"""
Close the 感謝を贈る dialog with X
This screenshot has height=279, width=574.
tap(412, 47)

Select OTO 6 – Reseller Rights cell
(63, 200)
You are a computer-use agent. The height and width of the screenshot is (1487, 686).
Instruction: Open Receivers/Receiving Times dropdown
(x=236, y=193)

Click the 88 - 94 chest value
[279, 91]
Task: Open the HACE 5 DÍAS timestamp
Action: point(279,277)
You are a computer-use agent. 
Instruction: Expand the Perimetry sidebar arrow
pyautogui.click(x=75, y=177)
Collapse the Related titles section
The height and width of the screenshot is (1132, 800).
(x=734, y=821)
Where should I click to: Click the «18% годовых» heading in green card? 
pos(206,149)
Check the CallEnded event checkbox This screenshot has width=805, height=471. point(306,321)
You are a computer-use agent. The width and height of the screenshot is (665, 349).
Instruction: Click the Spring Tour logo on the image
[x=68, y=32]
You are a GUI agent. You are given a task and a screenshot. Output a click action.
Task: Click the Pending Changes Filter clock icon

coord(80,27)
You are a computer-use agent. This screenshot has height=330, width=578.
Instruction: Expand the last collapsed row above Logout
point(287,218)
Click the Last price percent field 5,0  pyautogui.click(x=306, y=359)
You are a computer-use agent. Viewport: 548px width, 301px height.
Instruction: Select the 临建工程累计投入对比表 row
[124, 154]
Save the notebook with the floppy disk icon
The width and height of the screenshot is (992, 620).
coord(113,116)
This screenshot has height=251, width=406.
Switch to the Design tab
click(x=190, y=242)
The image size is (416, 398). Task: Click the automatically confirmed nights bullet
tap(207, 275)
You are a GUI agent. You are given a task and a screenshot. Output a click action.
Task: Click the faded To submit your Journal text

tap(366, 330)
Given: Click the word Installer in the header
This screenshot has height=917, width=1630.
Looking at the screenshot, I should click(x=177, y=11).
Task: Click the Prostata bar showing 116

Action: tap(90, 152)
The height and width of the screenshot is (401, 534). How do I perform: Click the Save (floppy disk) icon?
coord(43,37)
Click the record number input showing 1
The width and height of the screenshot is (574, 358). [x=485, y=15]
"""
Problem: Put the lines above into a numbered list, leaving out blank lines. Begin at the line that has "Where should I" and stop after the line that has "[x=68, y=32]".

Task output:
1. Where should I click to: Click the «18% годовых» heading in green card? 
2. pos(206,149)
3. Check the CallEnded event checkbox This screenshot has width=805, height=471. point(306,321)
4. You are a computer-use agent. The width and height of the screenshot is (665, 349).
5. Instruction: Click the Spring Tour logo on the image
6. [x=68, y=32]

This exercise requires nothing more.